[Stored dataset items]
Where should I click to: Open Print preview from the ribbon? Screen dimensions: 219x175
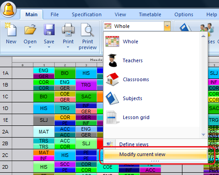tap(88, 37)
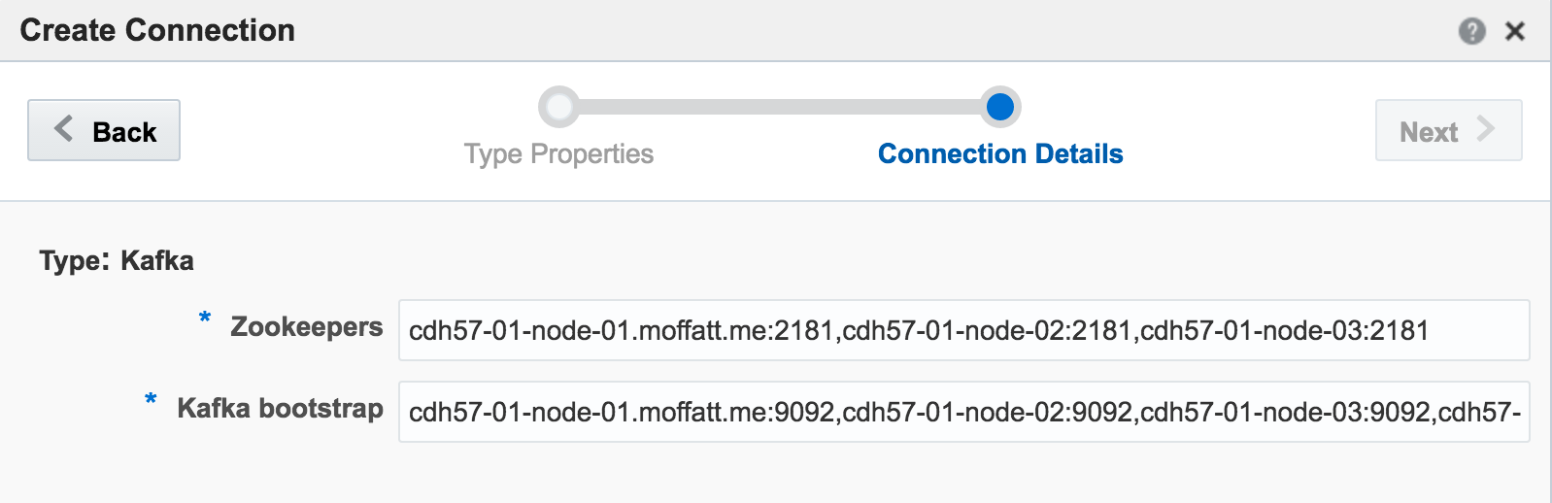This screenshot has width=1552, height=503.
Task: Click the Type: Kafka heading
Action: pyautogui.click(x=117, y=260)
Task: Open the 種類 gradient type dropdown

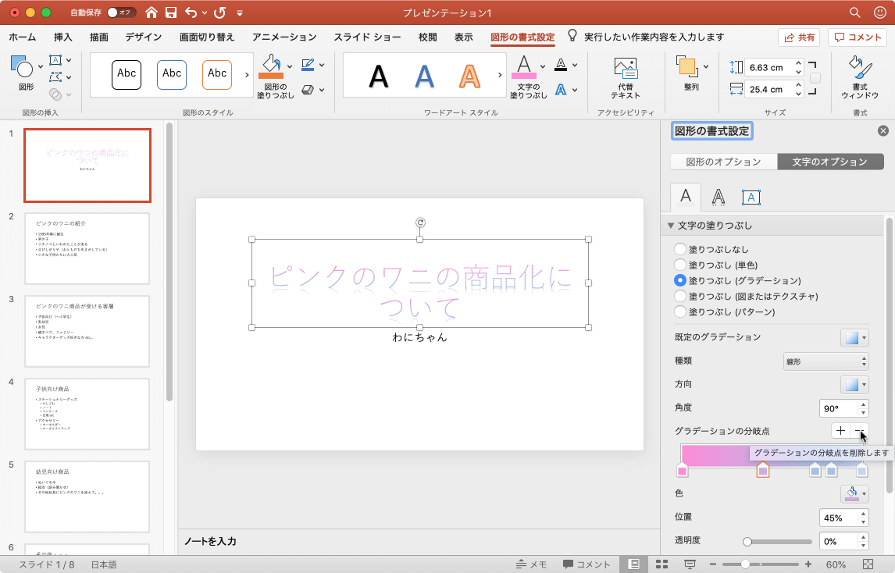Action: tap(826, 361)
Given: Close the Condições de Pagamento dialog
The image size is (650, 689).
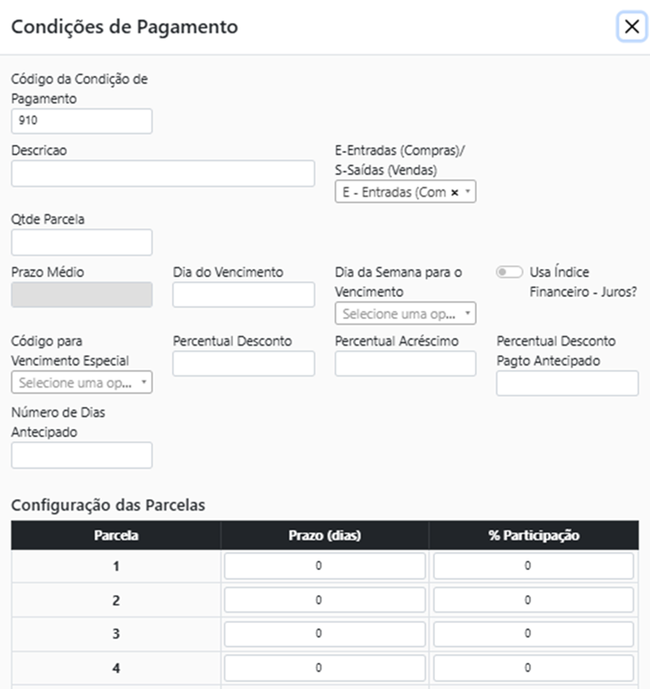Looking at the screenshot, I should coord(631,27).
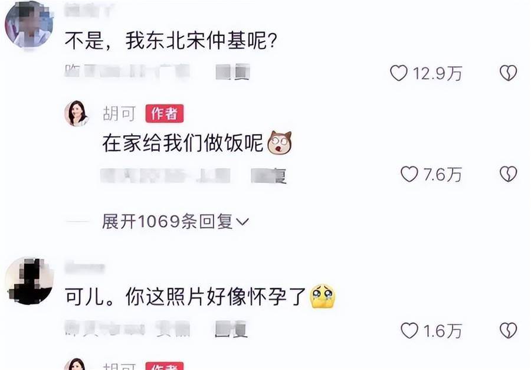Open the first commenter's blurred avatar

click(x=29, y=24)
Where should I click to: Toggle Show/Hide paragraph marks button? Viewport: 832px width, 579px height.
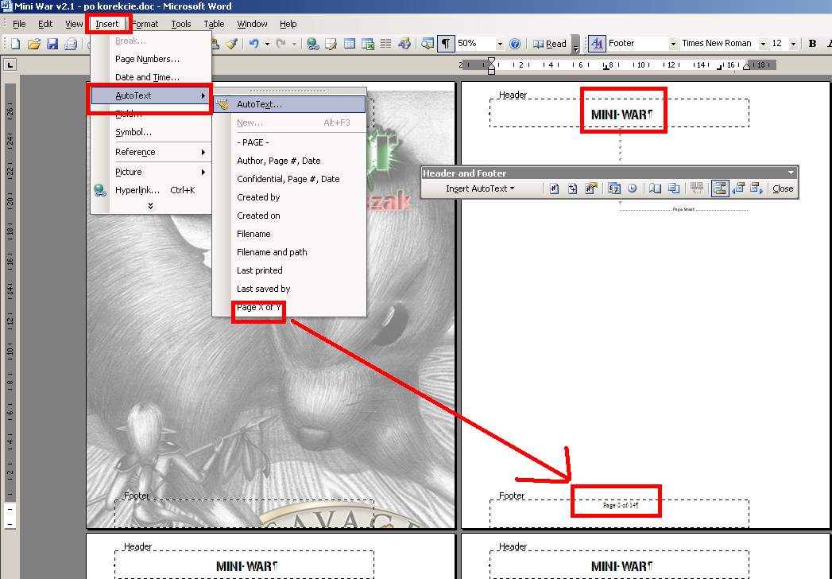point(447,44)
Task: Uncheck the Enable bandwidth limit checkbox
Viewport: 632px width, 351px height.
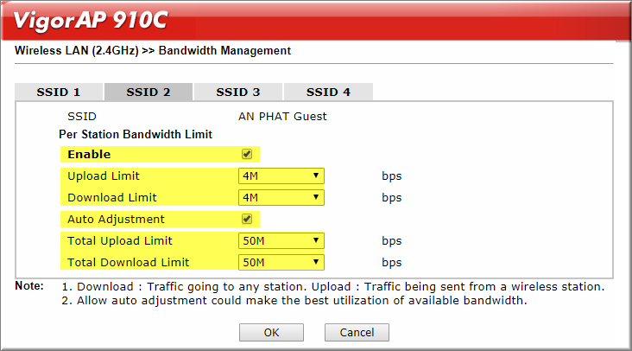Action: [247, 154]
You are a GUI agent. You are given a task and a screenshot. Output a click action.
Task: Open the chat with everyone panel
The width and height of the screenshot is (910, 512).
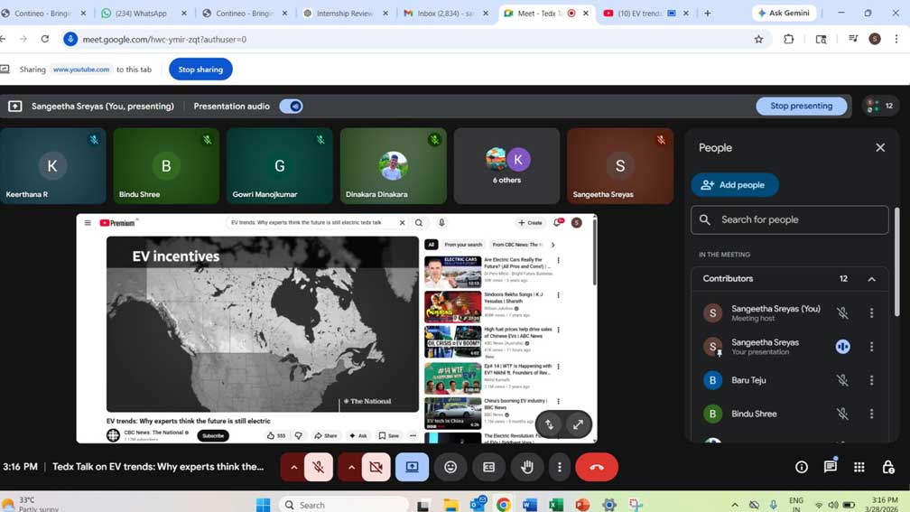(x=830, y=467)
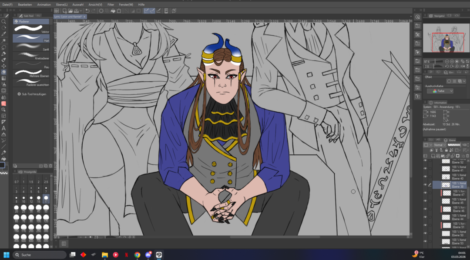Select the Sanft eraser brush
This screenshot has width=470, height=260.
coord(31,47)
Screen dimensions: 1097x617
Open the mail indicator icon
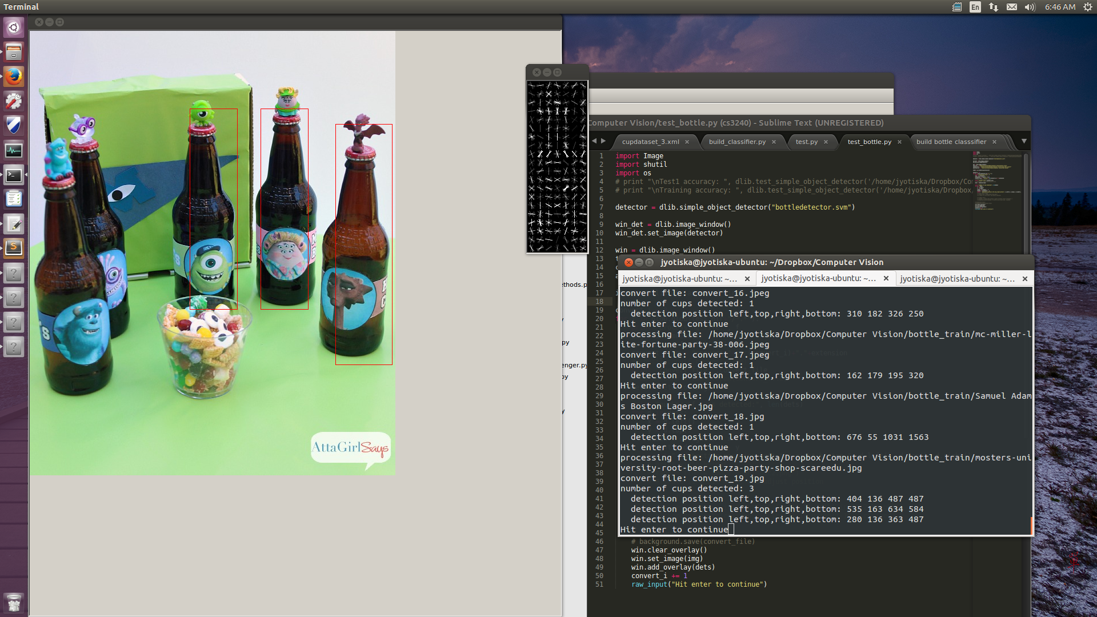[x=1011, y=7]
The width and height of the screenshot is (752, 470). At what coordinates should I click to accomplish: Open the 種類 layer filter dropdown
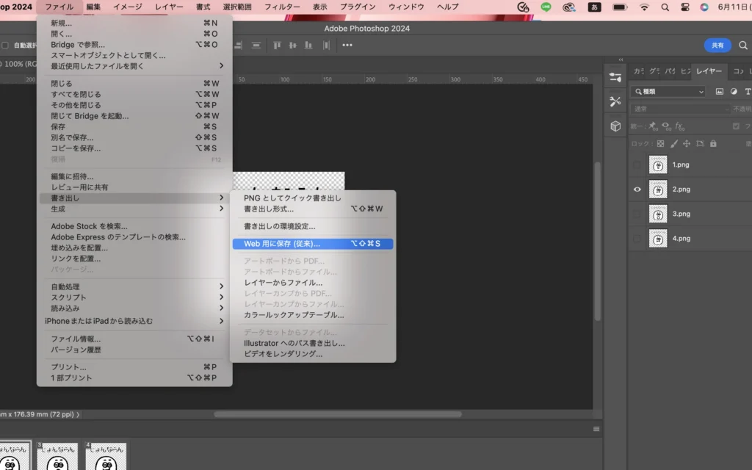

TO DO
Select each line in the entries above that contains the word "Viewport", and copy those lines.

ANSWER FOR THE TASK
Where should I click to: Toggle Show/Hide paragraph marks button? Viewport: 832px width, 579px height.
Viewport: 632px width, 351px height.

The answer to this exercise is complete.